I am using word cloud to visualize the most popular genre movies are made in. Word clouds, while not accurately quantitative, help in quickly visualizing the most popular genres at a glance.

In [None]:
names=list(df['genre'])
word=[]

#splitting the genre into seperate words

for i in names:
    i=list(i.split())
    for j in i:
        word.append(j.replace(' ',""))

from wordcloud import WordCloud, STOPWORDS, ImageColorGenerator
from PIL import Image

text = list(set(word))
plt.rcParams['figure.figsize'] = (13, 13)

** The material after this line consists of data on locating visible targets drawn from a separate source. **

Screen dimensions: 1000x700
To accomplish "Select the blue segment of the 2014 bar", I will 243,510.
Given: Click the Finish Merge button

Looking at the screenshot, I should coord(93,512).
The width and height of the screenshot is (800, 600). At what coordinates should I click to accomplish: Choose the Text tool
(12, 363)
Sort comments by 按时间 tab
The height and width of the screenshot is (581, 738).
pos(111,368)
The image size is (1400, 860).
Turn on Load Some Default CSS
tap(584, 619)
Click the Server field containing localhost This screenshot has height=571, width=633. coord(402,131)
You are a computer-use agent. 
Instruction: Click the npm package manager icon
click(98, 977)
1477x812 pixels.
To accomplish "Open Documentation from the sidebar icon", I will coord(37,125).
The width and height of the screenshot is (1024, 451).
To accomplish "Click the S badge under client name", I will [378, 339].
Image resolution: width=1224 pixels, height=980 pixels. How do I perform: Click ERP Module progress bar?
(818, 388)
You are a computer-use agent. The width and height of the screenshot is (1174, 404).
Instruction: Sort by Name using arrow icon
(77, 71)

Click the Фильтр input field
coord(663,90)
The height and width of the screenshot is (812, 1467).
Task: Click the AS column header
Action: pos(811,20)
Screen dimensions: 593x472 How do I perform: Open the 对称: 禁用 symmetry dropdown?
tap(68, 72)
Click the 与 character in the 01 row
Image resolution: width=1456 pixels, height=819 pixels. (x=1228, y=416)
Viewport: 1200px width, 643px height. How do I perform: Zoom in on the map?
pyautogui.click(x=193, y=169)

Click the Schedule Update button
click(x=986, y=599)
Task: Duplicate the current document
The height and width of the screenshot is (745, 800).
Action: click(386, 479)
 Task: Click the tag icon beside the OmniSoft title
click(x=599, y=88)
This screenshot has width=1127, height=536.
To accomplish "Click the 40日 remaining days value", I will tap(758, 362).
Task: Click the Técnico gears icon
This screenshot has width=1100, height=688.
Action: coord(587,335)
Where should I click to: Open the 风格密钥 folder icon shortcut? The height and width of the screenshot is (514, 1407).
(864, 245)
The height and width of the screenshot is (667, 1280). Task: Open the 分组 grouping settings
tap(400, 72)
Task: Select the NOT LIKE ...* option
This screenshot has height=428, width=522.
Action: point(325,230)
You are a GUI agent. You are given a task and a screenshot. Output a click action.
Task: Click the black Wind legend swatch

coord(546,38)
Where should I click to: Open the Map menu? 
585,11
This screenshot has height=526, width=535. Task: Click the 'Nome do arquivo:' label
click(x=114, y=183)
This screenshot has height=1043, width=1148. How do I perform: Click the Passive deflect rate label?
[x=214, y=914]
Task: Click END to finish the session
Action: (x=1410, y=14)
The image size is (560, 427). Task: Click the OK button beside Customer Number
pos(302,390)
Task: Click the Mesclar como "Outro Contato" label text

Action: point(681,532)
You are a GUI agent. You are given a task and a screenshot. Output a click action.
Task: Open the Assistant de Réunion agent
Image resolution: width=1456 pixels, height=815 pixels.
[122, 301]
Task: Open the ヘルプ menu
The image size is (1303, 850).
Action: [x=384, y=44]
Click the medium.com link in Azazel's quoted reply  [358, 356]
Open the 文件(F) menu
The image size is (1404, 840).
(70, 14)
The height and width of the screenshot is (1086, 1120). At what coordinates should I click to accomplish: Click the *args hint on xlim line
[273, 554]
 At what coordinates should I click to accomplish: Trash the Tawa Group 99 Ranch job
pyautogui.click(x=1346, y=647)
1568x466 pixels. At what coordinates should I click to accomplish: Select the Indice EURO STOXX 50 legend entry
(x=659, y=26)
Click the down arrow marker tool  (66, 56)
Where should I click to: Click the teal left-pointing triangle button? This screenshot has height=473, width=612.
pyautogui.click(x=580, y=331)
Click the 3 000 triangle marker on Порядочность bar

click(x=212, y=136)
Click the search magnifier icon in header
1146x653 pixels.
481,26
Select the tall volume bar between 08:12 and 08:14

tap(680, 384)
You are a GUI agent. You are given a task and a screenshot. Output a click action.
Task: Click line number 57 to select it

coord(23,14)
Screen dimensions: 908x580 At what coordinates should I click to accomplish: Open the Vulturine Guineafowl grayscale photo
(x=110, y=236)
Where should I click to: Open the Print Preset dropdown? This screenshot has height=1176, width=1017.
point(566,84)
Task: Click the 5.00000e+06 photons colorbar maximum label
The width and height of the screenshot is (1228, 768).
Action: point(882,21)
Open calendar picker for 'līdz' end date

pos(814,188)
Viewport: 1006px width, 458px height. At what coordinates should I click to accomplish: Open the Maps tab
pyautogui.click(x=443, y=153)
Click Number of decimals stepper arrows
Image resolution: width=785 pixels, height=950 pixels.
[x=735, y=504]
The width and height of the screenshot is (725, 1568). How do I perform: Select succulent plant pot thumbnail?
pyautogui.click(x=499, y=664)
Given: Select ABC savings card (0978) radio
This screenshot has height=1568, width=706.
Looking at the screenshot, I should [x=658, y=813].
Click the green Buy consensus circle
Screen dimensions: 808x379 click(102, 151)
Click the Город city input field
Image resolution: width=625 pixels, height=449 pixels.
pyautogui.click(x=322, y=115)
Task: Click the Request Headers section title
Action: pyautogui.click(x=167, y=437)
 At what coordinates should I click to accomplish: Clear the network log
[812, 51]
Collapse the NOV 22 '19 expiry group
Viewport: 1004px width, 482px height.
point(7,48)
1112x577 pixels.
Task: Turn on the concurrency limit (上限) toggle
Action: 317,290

#Filtering out words i dont want to use

stopwords = set(STOPWORDS)
stopwords.update(["Film",'Fi'])

#create variable to generate a wordcloud image 

wordcloud = WordCloud(stopwords=stopwords,max_words=1000000,background_color="white").generate(str(text))

#show wordcloud image

plt.imshow(wordcloud,interpolation="bilinear")
plt.axis("off")
plt.show()

**Rise in the Number of Movies Released Each Year**

Media content has been increasing throughout the years as newer platforms are created. Here, I want to visualize the rise in movie releases throughout the years and to see how covid affected the release of movies in 2019 ad 2020.

In [None]:
#Creating variables to plot graph

totalmovies=px.bar(df.groupby('year').size())

totalmovies.update_layout(title_text='Total Number of Movies Per Year', title_x=0.5, showlegend=False)

**Conclusion**

Overall, this mini project provided me with some compelling insights and stats about movies and films released though history. Through this project, I could analyse the data and create visualizations that helped me answer a few curiosities that I had about movies. 

Moving ahead, it would be fun to explore teh possibilities to implement robust versions of these visualizations into the IMDb website for people to view. I would also be keen to take a deeper dive and analyse a few key events in the movie world like netflix releasing their own content, launch of new media platforms like amaxon prime, hulu, etc.